"I used to think I knew life, but I come
to the belief in the end that I know nothing. Who could have guessed that
he would have spoken like that!"
"He forgave her, monsieur."
The Judge nodded mournfully. "Yes, yes, but I used to think it is such
men who forgive one day and kill the next. You never can tell where they
will explode, philosophy or no philosophy."
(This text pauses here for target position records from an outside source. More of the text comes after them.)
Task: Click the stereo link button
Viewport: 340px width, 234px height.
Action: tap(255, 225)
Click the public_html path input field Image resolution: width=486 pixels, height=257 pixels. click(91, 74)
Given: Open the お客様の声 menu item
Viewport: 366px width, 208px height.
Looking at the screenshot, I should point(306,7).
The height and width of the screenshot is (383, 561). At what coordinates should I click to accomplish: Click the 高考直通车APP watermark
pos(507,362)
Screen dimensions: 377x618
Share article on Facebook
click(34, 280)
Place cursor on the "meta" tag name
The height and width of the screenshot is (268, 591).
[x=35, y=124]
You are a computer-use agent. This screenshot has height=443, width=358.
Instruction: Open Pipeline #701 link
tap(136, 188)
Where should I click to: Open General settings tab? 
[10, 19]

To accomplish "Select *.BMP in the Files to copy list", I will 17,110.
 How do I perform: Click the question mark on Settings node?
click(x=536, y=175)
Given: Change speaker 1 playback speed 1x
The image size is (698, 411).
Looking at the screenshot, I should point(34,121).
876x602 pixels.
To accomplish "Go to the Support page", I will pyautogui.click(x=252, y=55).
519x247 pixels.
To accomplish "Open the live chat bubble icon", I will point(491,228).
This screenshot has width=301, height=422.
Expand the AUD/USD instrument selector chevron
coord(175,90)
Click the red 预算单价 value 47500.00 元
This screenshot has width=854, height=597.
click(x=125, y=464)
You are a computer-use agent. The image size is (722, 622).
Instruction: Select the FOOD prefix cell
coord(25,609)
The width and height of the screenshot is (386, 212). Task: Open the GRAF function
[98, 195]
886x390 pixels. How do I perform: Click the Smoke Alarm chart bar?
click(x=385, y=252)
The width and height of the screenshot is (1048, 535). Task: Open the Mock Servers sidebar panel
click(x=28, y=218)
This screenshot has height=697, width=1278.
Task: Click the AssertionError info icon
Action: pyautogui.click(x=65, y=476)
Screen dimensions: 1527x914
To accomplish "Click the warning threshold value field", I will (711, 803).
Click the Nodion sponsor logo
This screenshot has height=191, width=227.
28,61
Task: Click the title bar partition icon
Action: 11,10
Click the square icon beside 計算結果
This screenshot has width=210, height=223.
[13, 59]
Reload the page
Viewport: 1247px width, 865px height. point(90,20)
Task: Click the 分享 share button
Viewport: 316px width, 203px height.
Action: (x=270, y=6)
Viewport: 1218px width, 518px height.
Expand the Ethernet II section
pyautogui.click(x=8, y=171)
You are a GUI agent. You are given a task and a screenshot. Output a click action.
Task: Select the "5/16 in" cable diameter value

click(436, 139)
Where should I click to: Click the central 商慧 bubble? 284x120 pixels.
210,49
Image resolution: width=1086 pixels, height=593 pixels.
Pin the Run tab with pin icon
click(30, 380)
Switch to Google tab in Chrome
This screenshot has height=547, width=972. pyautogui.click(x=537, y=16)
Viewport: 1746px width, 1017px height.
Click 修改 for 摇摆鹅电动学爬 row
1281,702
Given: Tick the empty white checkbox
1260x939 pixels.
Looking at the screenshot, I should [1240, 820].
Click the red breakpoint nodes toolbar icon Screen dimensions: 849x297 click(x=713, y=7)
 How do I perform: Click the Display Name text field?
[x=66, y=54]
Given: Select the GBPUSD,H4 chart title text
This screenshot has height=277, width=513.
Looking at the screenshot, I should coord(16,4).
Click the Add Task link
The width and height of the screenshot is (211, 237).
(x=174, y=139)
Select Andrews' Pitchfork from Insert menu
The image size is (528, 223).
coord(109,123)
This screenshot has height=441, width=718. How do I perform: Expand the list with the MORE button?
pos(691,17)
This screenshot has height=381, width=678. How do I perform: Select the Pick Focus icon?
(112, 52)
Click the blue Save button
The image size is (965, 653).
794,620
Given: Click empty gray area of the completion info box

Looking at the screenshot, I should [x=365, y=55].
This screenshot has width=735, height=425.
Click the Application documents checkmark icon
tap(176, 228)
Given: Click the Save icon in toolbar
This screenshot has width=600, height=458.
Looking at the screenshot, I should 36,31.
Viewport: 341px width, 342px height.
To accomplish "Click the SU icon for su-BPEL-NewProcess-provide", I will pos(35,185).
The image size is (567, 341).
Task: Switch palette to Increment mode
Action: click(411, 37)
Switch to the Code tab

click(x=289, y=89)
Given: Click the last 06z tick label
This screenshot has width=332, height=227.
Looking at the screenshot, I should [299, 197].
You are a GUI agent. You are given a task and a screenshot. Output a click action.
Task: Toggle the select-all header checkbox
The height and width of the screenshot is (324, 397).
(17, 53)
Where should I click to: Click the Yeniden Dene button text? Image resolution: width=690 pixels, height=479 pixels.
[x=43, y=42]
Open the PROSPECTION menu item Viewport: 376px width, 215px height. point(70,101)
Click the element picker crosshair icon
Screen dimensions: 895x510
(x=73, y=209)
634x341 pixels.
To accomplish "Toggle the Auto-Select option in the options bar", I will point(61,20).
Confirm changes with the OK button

The Judge was right. After all the years that had passed since his wife
had left him, Jean Jacques did explode. It was the night of his birthday
party at which was present the Man from Outside. It was in the hour when
he first saw what the Clerk of the Court had seen some time before--the
understanding between Zoe and Gerard Fynes. It had never occurred to him
that there was any danger. Zoe had been so indifferent to the young men
of St. Saviour's and beyond, had always been so much his friend and the
friend of those much older than himself, like Judge Carcasson and M.
Fille, that he had not yet thought of her electing to go and leave him
alone.
To leave him alone! To be left alone--it had never become a possibility
to his mind. It did not break upon him with its full force all at once.
He first got the glimmer of it, then the glimmer grew to a glow, and the
glow to a great red light, in which his brain became drunk, and all his
philosophy was burned up like wood-shavings in a fiery furnace.